YEC, the belief that the God of the Bible created the Universe and everything in it in six 24-hour days, approximately 6,000 years ago, contradicts the scientific consensus that the Earth is approximately 4.5 billion years old and that living organisms come into being by descent from common ancestors through evolution. A Sunday Independent columnist said in 2007 that "there are plenty of Americans ready to embrace Ham and support his museum", citing the fact that the $27 million museum was entirely privately funded and citing a Gallup public opinion poll showing widespread belief among Americans in biblical accounts of human origins. A similar poll conducted by Pew Research Center in 2016 found that 35% of Americans agreed with the statement "humans and other living things have existed in their present form since the beginning of time".

From the time AiG was founded in Florence, Kentucky, in 1994, the group's officials planned to open a museum and training center in the area. Ken Ham, a native of Australia, said that "Australia's not really the place to build such a facility if you're going to reach the world. Really, America is." In a separate interview with The Sydney Morning Herald's Paul Sheehan, Ham explained, "One of the main reasons [AiG] moved [to Florence] was because we are within one hour's flight of 69 percent of America's population." The museum is located in Petersburg, Kentucky, 4 miles (6.4 km) west of the Cincinnati/Northern Kentucky International Airport.

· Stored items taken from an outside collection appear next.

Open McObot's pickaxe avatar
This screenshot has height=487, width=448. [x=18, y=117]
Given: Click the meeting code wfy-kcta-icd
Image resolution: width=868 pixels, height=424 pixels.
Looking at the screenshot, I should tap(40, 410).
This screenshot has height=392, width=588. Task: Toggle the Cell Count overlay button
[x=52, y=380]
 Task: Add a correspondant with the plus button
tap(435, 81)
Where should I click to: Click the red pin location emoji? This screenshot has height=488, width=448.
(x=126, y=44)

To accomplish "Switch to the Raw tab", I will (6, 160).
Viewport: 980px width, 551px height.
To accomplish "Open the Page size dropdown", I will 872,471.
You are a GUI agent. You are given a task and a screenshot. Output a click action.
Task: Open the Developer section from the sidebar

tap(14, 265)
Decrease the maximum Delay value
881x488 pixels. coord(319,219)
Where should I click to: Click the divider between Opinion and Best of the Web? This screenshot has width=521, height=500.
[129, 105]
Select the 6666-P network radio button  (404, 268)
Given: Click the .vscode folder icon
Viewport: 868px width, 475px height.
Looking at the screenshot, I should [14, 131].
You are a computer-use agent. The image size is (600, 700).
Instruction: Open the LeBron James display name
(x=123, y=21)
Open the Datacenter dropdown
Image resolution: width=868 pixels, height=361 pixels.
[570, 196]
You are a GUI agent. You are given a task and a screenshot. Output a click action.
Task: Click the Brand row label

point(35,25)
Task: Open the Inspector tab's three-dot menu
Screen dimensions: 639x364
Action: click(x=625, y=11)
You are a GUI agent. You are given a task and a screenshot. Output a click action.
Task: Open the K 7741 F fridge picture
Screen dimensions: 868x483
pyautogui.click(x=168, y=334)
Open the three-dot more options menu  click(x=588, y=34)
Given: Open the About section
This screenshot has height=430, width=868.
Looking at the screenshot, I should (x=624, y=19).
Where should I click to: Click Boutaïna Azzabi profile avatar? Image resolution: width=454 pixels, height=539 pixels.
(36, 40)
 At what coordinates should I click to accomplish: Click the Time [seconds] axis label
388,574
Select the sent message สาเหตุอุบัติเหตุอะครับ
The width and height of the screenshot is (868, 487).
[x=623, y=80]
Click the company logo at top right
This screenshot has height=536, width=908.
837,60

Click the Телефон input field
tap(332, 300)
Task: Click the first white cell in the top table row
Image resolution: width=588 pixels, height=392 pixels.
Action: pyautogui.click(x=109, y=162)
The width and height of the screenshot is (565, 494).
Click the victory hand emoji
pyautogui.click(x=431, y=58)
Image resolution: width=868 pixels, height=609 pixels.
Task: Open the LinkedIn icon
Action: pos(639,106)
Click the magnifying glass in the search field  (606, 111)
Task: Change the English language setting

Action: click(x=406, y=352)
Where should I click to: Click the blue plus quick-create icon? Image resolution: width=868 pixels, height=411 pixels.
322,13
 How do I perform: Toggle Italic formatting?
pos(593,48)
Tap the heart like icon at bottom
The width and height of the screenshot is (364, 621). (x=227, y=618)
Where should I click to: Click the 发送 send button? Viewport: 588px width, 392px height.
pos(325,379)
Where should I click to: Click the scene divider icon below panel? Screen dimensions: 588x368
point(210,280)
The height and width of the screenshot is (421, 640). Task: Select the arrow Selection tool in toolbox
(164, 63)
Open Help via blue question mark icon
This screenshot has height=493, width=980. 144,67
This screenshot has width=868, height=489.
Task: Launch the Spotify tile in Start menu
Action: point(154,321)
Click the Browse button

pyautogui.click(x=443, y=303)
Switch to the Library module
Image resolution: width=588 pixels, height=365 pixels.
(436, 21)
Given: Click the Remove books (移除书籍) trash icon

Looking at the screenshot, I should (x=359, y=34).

In 1996, AiG petitioned Boone County to rezone a tract of land near the Big Bone Lick State Park from agricultural to industrial use for the construction of the Creation Museum. The county initially opposed the rezoning, citing in part potential conflicts with the fossil-rich state park. In 1999, newly elected commissioners approved the rezoning of an alternative 47 acres (19 ha) site south of Interstate 275 to public facilities use, and allowed construction to go forward there.